En los últimos años, asumió su papel como intelectual de renombre en una sociedad como la estadounidense en la que, a pesar de la abundancia de buenos e importantes narradores, pocos se lanzan a los reflectores de la cultura fundida con los temas sociales del momento, como generalmente ocurre en las tradiciones europea y latinoamericana.
A través de su pensamiento analítico, reivindicó otra clase de aventura: la de la ciencia como una forma de conocimiento preciso y provisional sobre el hombre, la naturaleza y el cosmos.
Con un estilo montaraz y polémico, criticó de manera global la tendencia de las sociedades ricas occidentales a ver en el ecologismo la nueva panacea para su mala conciencia planetaria (así en su ensayo “Enviromentalism as religion”, disponible íntegro en www.michaelcrichton.com). A tomar las banderas verdes como una especie de nueva religión que redimirá a sus fieles de sus sentimientos de culpa por ser privilegiados, consumistas y devoradores de los recursos planetarios a costa de la inmensa mayoría del resto del mundo que poco o nada tiene.

Instrucciones
Reproduce sin cambios el pasaje del texto sobre ciencia y ecologismo que va desde "Con un estilo" hasta "o nada tiene.".

Datos
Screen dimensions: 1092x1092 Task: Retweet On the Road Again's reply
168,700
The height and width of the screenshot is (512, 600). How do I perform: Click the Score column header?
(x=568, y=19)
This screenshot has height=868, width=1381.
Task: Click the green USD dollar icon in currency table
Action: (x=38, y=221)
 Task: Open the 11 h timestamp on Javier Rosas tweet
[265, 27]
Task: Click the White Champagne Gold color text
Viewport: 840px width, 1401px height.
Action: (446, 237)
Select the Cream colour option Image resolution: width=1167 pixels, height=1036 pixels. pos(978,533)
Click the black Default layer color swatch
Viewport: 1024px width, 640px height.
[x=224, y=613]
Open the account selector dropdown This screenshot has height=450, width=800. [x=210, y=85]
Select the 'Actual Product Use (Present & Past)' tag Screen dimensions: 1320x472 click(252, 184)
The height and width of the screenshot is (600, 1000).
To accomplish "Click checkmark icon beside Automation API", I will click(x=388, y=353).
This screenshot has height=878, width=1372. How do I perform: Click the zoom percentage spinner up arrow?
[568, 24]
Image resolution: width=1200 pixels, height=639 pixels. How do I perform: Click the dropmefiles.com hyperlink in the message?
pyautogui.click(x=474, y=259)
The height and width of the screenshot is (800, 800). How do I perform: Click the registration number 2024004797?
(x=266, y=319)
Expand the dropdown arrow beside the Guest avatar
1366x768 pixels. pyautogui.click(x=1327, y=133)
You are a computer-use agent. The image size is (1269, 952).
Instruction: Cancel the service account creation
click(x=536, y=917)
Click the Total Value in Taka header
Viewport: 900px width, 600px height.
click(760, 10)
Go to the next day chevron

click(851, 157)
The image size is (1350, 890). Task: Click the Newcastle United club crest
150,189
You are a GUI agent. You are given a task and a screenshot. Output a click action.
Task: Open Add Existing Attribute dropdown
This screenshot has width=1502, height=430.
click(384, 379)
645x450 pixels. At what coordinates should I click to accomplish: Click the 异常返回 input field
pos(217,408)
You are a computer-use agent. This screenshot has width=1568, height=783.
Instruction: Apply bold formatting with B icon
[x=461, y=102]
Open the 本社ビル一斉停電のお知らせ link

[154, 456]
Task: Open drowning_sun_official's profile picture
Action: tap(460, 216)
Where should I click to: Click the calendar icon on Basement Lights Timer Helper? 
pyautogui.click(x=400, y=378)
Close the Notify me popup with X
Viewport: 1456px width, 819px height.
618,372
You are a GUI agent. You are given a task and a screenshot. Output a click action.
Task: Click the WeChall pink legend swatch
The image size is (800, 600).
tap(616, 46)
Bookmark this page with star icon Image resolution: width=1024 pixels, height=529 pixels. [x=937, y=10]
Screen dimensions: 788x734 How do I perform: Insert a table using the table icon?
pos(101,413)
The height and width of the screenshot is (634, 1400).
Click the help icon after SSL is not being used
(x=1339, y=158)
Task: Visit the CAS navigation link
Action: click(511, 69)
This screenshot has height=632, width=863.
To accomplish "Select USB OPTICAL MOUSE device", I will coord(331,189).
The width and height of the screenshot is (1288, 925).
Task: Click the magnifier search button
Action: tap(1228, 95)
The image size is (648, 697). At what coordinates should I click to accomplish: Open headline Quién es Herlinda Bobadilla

Solución
Con un estilo montaraz y polémico, criticó de manera global la tendencia de las sociedades ricas occidentales a ver en el ecologismo la nueva panacea para su mala conciencia planetaria (así en su ensayo “Enviromentalism as religion”, disponible íntegro en www.michaelcrichton.com). A tomar las banderas verdes como una especie de nueva religión que redimirá a sus fieles de sus sentimientos de culpa por ser privilegiados, consumistas y devoradores de los recursos planetarios a costa de la inmensa mayoría del resto del mundo que poco o nada tiene.